I have been involved in several migration projects where we had to deal with Western European characters, which have invalid representation in the database, and needs to be converted.
Like I showed in my post
about usage of the chr function, you sometimes need to find the decimal and/or hexadecimal value for a particular character.
But how can you verify that your operating system actually agrees; how would your Operating System translate a character passed from a terminal, e.g. putty?
First, make sure your putty terminal has its translation-settings set to the character set of the server you are logging into: Right-click your putty terminal upper frame, and pick "Change Settings" from the menu. Go to the "translation" settings and then select the correct character set from the drop-down menu "Remote character set".
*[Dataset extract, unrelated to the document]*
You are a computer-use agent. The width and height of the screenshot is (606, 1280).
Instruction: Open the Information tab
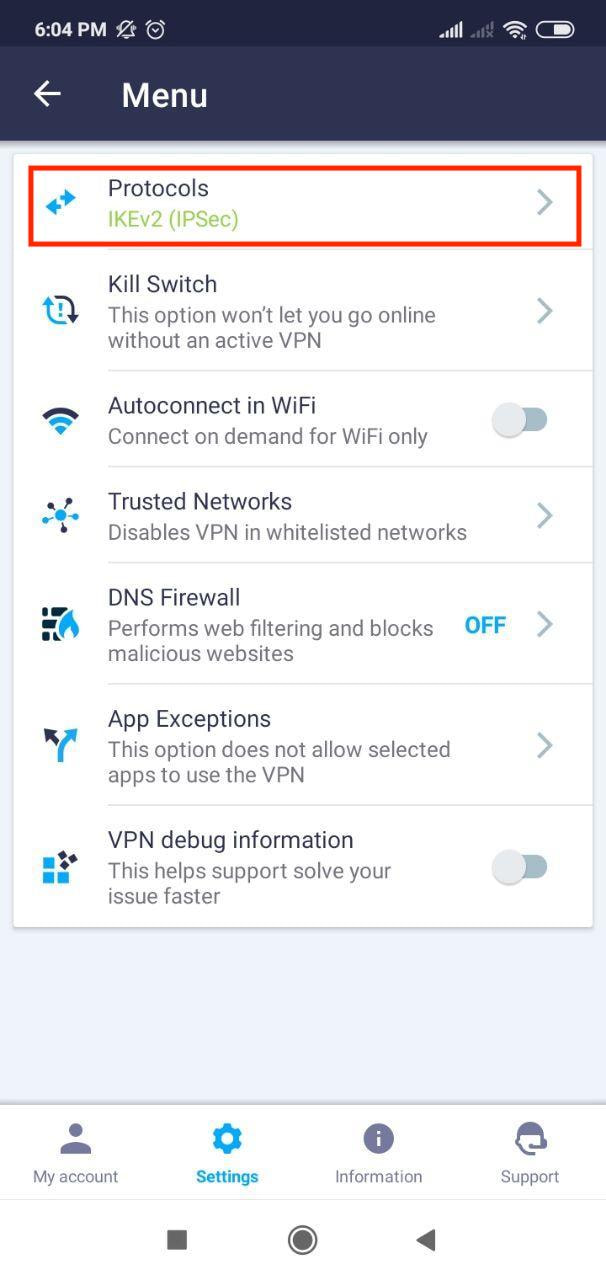click(x=378, y=1152)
On Linux platforms, a simple way to check how a character would be translated would be to use the hexdump utility. Thanks to
Gray Watson for demonstrating this!
man hexdump
The hexdump utility is a filter which displays the specified files, or the standard input, if no files are specified, in a user specified format.
Let's try to hexdump the character
ø, and see what the internal hexadecimal representation is:
echo "ø" | hexdump -v -e '"x" 1/1 "%02X" " "'
xC3 xB8 x0A
The prefix x in front of the values represents hexadecimal values, so the important part here is "C3 and B8" - in a multibyte character set this represent the Scandinavian character
ø ( I must admit, I never figured out what the
0A represents. Anyone?)
Another way is to use the "od" utility:
man od
od - dump files in octal and other formats
-x same as -t x2, select hexadecimal 2-byte units
Using the -x flag straight off will give the hexadecimal value in 2-byte units:
echo "ø" | od -x
0000000 b8c3 000a
0000003
This time, the values are cast around, and should be read backwards for meaning. I have not found an explanation to why od does this. Anyone?
However, if you use the -t x
notation instead,:
echo "ø" | od -t x1
0000000 c3 b8 0a
0000003
The values come out as a DBA expects; c3b8 corresponds to decimal value 50104 which in turn represent the Scandinavian letter ø.
( And again, I never figured out what the 0a represents. Anyone?)